600 euro al mese di interessi per un “prestito” da 4.000 euro

“Ho pagato  – dice la vittima – dall’apertura dell’attività per circa vent’anni 270 euro al mese di Pizzo (preciso 500.000 lire e successivamente all’entrata dell’euro 270. euro) per un totale di 65000euro circa. Per un anno ho pagato 1000 euro di interessi del prestito piu 270 euro di pizzo per un totale di 15.000,00 euro circa. Dal 2013 al 2014 1000 euro al mese di interessi per un totale di 12.000; dal 2014 al 2016 siccome avevo versato 4000 euro di quota capitale pagavo 600 euro al mese per un totale di 12000. Nel 2016 siccome ho versato 3000 euro di capitale con una rata di 300 euro per un totale di 4000 euro. Infine a seguito dell’accordo di rientro del capitale sto pagando 250 euro al mese di cui mancano ancora 500 euro al raggiungimento dei 4800 euro”

Pago il pizzo dal 1976 e mio figlio dà ancora “il regalo” a Natale Pasqua e Ferragosto

E ancora .”mi chiede un regalo a Natale, a Pasqua, a Ferragosto, gli dò 400 euro, non so esattamente da quando sia iniziata questa usanza. Forse dal 1976, quando ho  subito dei danneggiamenti    all’impianto di calcestruzzo, mi hanno rotto la pesa e i nastri trasportatori. Poi l’impianto di calcestruzzo è stato chiuso perché l’attività andava male  e ho lasciato soltanto l’impianto di inerti. Da quando ho il magazzino sulla 106 cioè l’attività commerciale è capitato che vengano  al magazzino e io gli dò gratuitamente i materiali di cui hanno bisogno, in qualche occasione qualche latta di pittura, qualche vaso bidet.  Mio figlio continua a pagare questo “regalo” di Natale, Pasqua e ferragosto”.

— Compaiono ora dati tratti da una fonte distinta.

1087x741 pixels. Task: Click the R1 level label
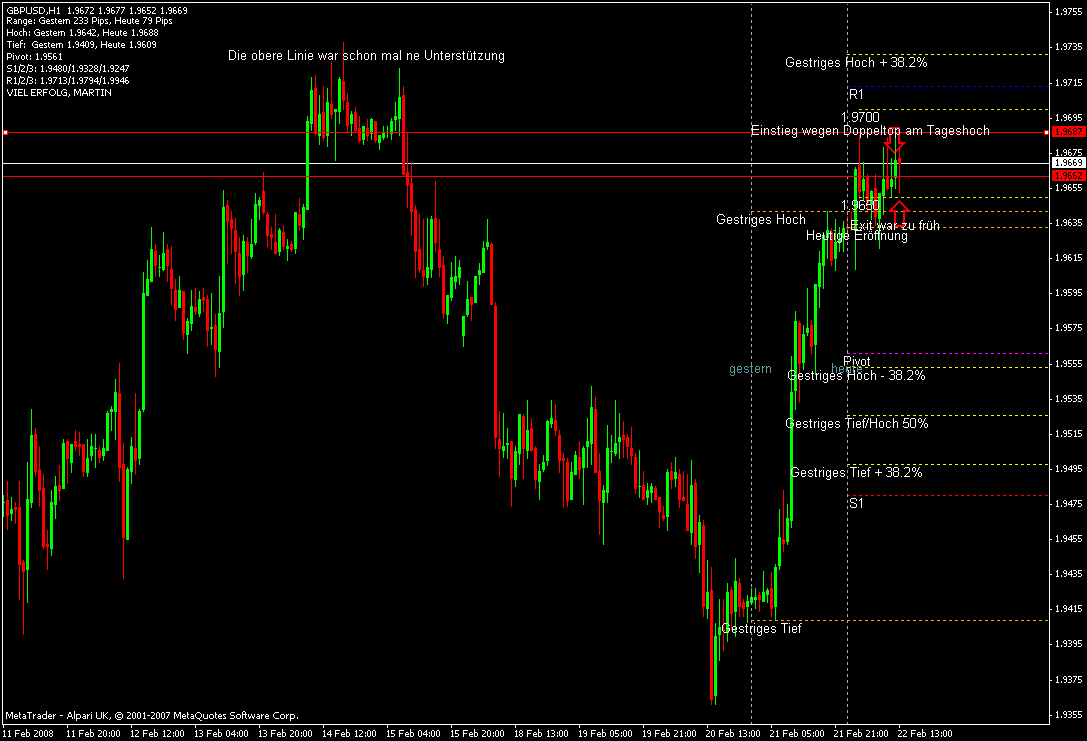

E le testimonianze riportate nell’ordinanza hanno tutte questo tenore. Come le avevano quelle del 2107, o quelle più recenti cristallizzate nell’indagine Basso Profilo. (In basso l’articolo del 14 febbraio 2021  in cui si riportano le risultanze della Dia Catanzaro sugli imprenditori che accettano di pagare il pizzo)

La Dia: “Per gli imprenditori la presenza criminale è risorsa e non imposizione. Normale pagare la “PIZZ…eria”

La denuncia di chi si sente Stato ma ora non può essere lasciato solo dalle istituzioni

La denuncia è certamente il primo e più importante passo per liberare i territori di tanto marciume. Ma è anche vero che a questa deve seguire la costruzione di un’adeguata rete di protezione per chi decide di non arrendersi, per chi decide di avere coraggio, per chi decide di essere Stato anche così.